Figure 2. B cell composition and change post desensitization and transplantation. Trends in B cells and plasma cells before and after desensitization and transplantation: total B cells (CD19+CD3−CD14−) (A), memory B cells (CD19+CD38− CD24+ CD27+) (B), plasma cells (CD19+CD27hi CD38hi) (C), naïve B cells (CD19+CD27– IgD+) (D). Transitional B cells (CD19+ CD27– CD24hi) (E). *p < .05 by Anova test. PBMC were also available for all 10 patients at the 4 timepoints.
The frequency of plasma cells decreased, but not significantly with desensitization therapy. We observed a return to baseline level at 6 months and at 12 months after transplantation (Figure 2C).
We observed a marked decrease of the naive B cell (CD27− IgD+) after desensitization that did not fully recover post-transplantation (Figure 2D). The frequency of transitional B cells did not significantly change after desensitization (Figure 2E).
We found no correlation between DSA and anti-HLA specific B cells.

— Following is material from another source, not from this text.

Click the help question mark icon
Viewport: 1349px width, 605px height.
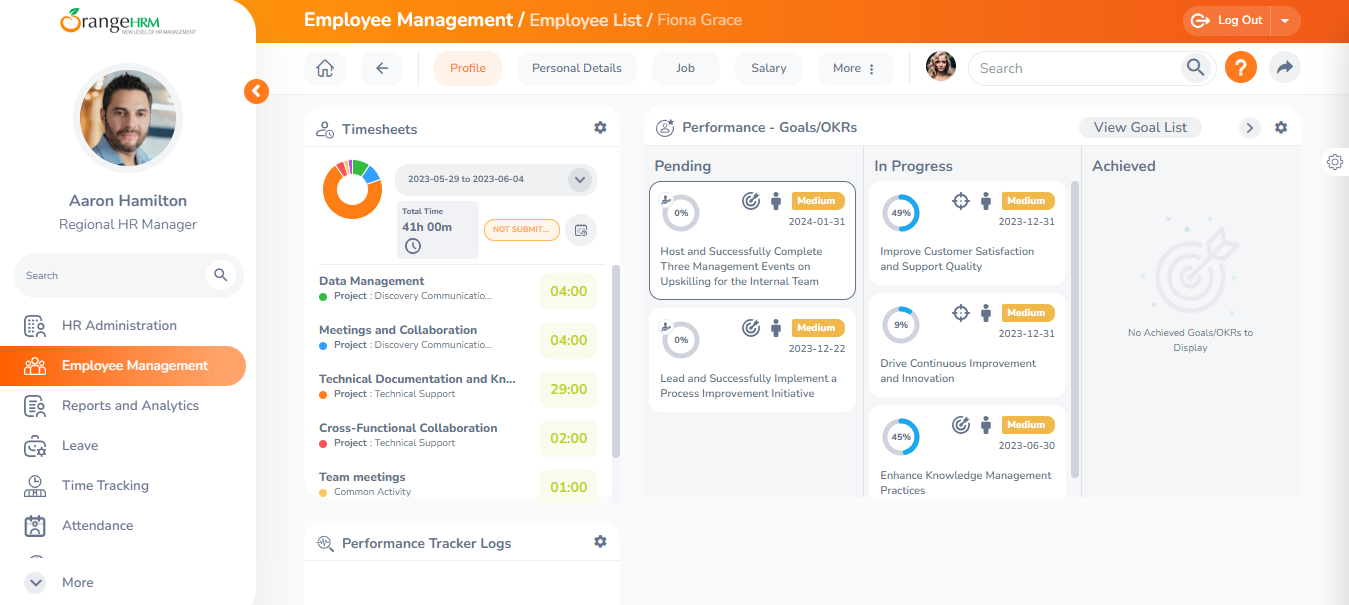click(x=1240, y=67)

Changes in Proliferative B Cell Subsets
While the relative percentage of total Ki67+ B cells was not impacted by desensitization and transplantation (Figure 3A), desensitization was associated with a decrease of Ki67+ mBC percentage, followed by an increase at M6 and M12 (Figure 3B).
Figure 3. Proliferative B cell composition and change post desensitization and transplantation. Trends in KI67 + B cells and plasma cells before and after desensitization and transplantation: total B cells (CD19+CD3−CD14−) (A), memory B cells (CD19+CD38− CD24+ CD27+) (B), plasma cells (CD19+CD27hi CD38hi) (C), naïve B cells (CD19+CD27– IgD+) (D). Transitional B cells (CD19+ CD27– CD24hi) (E). *p < .05 by Anova test. PBMC were also available for all 10 patients at the 4 timepoints.
The percentage of Ki67+ plasma cells significantly decreased post-desensitization and recovered to pre-desensitization levels at M12 post-transplant (Figure 3C).
The percentage of Ki67+ naïve B cells, significantly increased post-desensitization and decreased post-transplantation (Figure 3D). The percentage of Ki67+ transitional B cells progressively increase after transplant increased up to M12 (Figure 3E).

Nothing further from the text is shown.